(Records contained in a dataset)

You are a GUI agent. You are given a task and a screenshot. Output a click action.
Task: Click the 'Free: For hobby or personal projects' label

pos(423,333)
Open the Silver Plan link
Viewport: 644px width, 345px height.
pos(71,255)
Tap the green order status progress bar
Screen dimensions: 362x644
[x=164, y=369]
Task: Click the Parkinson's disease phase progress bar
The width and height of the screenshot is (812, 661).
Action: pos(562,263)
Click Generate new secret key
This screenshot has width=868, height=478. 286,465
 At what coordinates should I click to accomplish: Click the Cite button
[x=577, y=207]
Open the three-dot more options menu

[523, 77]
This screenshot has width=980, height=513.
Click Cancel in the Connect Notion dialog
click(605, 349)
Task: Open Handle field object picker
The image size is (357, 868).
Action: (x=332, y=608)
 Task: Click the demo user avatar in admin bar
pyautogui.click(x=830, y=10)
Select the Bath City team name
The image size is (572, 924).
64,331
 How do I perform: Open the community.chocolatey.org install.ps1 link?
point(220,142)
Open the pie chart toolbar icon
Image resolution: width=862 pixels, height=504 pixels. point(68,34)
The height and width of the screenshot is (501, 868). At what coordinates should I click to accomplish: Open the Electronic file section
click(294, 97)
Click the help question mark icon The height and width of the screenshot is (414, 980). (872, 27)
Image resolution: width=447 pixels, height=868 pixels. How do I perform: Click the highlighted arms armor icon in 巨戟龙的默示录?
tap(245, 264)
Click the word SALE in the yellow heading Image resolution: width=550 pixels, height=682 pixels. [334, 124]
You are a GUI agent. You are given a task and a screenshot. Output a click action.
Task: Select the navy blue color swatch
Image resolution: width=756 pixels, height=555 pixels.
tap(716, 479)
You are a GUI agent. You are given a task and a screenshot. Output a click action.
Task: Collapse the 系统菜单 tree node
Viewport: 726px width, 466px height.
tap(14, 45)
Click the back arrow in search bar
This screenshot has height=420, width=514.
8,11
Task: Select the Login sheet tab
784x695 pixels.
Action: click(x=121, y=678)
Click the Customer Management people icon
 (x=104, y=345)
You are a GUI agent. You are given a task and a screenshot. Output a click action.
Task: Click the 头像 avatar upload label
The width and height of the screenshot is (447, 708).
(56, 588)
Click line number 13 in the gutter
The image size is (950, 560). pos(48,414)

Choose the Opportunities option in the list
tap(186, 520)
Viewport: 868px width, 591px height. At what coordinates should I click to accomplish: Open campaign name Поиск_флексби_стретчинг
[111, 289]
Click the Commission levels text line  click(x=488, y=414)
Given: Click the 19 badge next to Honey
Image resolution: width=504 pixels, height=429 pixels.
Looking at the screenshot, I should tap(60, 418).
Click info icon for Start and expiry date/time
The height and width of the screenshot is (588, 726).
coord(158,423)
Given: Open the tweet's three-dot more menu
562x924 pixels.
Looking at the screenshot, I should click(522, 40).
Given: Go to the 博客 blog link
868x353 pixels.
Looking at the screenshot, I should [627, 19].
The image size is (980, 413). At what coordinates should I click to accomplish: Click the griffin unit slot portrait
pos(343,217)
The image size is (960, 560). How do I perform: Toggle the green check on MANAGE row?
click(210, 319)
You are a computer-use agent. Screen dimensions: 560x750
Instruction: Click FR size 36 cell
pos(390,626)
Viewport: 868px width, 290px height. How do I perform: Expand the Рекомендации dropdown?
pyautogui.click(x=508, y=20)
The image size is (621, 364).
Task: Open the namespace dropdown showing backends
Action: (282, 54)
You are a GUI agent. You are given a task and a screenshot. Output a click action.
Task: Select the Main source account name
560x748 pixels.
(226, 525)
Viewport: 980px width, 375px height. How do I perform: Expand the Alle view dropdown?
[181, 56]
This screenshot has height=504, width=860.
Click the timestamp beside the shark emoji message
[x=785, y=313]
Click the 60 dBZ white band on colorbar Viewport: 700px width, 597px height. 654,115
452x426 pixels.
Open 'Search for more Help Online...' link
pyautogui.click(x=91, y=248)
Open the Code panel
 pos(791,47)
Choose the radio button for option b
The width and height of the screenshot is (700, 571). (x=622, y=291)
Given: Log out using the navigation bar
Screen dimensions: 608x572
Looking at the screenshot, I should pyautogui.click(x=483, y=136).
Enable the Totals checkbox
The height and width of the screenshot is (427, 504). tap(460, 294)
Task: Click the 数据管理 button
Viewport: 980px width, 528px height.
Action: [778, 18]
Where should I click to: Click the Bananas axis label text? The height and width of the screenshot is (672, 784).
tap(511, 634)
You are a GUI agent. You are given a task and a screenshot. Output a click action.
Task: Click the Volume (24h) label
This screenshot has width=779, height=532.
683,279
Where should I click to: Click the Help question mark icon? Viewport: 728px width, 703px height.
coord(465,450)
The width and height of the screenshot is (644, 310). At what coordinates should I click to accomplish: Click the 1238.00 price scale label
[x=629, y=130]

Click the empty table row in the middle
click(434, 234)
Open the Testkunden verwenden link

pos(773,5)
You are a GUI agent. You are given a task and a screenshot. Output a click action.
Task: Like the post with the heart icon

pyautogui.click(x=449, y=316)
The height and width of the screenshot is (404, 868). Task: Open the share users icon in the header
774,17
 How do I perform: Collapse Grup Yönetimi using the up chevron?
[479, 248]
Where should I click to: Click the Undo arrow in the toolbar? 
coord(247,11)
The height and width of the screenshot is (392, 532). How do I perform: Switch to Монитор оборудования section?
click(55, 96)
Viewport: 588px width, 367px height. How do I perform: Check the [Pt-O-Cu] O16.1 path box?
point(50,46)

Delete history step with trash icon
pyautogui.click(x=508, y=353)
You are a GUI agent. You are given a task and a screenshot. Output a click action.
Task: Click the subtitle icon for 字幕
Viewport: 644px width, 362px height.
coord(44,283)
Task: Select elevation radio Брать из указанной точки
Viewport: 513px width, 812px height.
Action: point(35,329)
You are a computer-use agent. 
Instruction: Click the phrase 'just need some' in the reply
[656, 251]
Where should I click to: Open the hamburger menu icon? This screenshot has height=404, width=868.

-- Task item --
Looking at the records above, which lines contain "computer"? Copy those lines.

-- Task result --
You are a computer-use agent. Screen dimensions: 560x750
You are a computer-use agent. 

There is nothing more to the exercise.